Saturday, August 31, 1929

Had to make final arrangements about a  boat to Shanghai today. When I had tried further to find a boat and I had talked to the vice consul, I ratified my reservation aboard the Linan and bought the ticket for $60 Hongkong. I sail Wednesday, 4th, and will arrive in Shanghai about five days later, with one stop, at Amoy, an old Chinese seaport, and a place not to be missed, so I am told. I might have had a third class cabin (instead of first) on the Canadian Pacific’s Empress of Asia leaving the same day, but the $55 for two days is burning money too fast and seeing nothing with the result that I would go broke before I got the next check.

This settled, I located the Peak Tramway or Funicular Railway or San-tin-foh-char, and paying my 30¢, entered the car for a beautiful scenic rise in the world. It is 4,700 feet long and rises 1,207 ft. in the nine-minute ride. At first the slope is very gradual but soon it is going up one foot for every two feet horizontally. There are a couple of stations on the way. Soon you had a pretty view of the harbor, city, hillside homes with their beautiful gardens and terraces. At the top there is the Peak Hotel, some apartments, and many homes. It is still a stiff steep walk to the peak, but it is more than worth the energy expended. On one side you see the China Sea, dotted with large and small mountainous islands, the island of Hongkong with its dozens of beautiful capes, coves, and inlets, its many hills. Looking to the north you see Victoria stretched at your feet, Kowloon across a narrow neck of harbor, and everywhere high, rugged cone peaks rising up about the blue waters. While the Hongkong hills are green, those on the mainland are mostly of varying shades of brown and give the impression of being barren and dry and wild. In the harbor all is activity. There are four Star Ferry boats plying back and forth, a large liner steaming slowly out past more than two score cargo boats docked at the wharves and tied to buoys. Then there were hundreds of sampans, motor launches, and sailing junks going in all directions. The wind was so stiff I had plenty of trouble taking any pictures.

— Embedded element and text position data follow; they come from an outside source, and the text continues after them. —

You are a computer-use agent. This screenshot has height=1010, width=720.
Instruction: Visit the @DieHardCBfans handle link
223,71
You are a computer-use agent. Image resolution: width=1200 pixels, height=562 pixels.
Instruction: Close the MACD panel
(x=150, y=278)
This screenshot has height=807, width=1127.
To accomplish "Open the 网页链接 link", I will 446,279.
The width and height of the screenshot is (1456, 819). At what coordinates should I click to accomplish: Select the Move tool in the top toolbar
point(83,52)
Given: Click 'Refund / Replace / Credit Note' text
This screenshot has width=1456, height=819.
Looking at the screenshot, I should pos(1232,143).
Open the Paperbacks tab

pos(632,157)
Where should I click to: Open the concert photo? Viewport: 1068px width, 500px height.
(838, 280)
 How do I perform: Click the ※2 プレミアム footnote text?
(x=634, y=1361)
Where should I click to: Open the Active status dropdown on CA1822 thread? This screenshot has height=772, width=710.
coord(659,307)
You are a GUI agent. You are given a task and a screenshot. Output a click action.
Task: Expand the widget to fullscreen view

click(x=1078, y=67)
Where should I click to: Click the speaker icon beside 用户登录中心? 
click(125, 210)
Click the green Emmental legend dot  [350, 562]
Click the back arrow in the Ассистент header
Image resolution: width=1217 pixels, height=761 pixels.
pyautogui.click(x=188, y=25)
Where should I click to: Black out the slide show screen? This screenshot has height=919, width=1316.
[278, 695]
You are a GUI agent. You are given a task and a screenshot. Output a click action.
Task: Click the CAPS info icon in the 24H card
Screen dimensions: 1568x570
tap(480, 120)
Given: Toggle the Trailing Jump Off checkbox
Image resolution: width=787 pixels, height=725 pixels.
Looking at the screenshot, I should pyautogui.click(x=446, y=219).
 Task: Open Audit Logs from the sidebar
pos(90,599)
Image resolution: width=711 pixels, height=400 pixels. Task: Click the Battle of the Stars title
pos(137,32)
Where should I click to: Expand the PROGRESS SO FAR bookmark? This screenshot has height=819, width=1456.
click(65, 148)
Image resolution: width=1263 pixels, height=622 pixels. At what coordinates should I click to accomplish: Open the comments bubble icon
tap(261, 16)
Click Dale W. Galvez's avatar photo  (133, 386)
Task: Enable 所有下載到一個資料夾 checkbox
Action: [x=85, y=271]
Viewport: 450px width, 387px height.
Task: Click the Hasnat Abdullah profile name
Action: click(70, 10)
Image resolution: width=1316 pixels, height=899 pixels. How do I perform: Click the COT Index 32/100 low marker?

By way of return I followed the zigzag winding paths that lead about the hillsides, nearly throwing my legs out of joint from keeping on the brakes so much. In these upper reaches are found rickshaws drawn by two coolies and sedan chairs. The paths or sidewalks are all of asphalt with benches placed in darned nice places from which to view the scenery—and moon too I suppose.

The American Consulate produced a letter from Betty B[ayless Kaufman] for me on the way home.